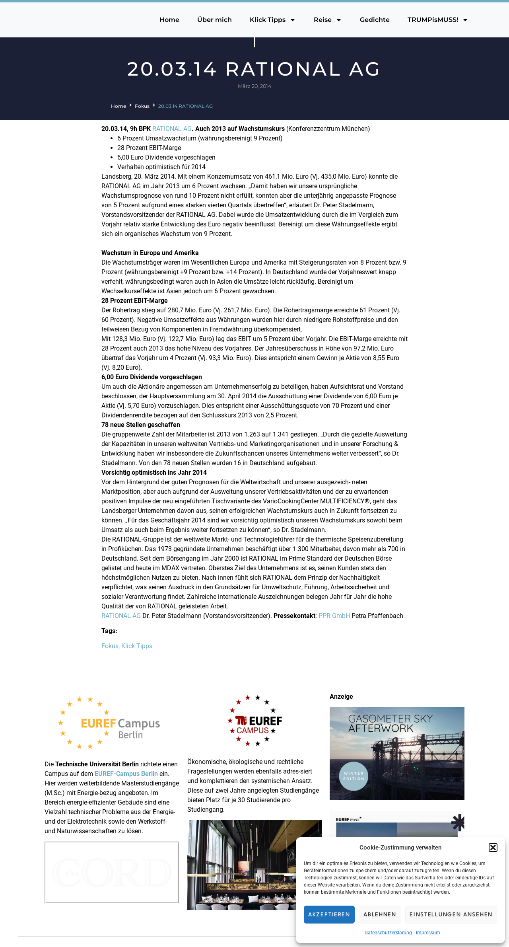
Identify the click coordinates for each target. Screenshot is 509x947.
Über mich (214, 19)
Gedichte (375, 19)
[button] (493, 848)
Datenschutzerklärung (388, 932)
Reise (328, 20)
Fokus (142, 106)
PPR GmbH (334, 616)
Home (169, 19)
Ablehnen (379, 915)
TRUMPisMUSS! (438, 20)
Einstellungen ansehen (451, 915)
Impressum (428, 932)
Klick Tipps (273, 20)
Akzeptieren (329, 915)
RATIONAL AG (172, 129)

_STATED PROBLEM_:
Render every line of the records above as a Markdown table with columns Row and Text, numbering the rows and skipping blank lines. Exclude the pictures from the table.

_FULL ANSWER_:
| Row | Text |
|---|---|
| 1 | Identify the click coordinates for each target. Screenshot is 509x947. |
| 2 | Über mich (214, 19) |
| 3 | Gedichte (375, 19) |
| 4 | [button] (493, 848) |
| 5 | Datenschutzerklärung (388, 932) |
| 6 | Reise (328, 20) |
| 7 | Fokus (142, 106) |
| 8 | PPR GmbH (334, 616) |
| 9 | Home (169, 19) |
| 10 | Ablehnen (379, 915) |
| 11 | TRUMPisMUSS! (438, 20) |
| 12 | Einstellungen ansehen (451, 915) |
| 13 | Impressum (428, 932) |
| 14 | Klick Tipps (273, 20) |
| 15 | Akzeptieren (329, 915) |
| 16 | RATIONAL AG (172, 129) |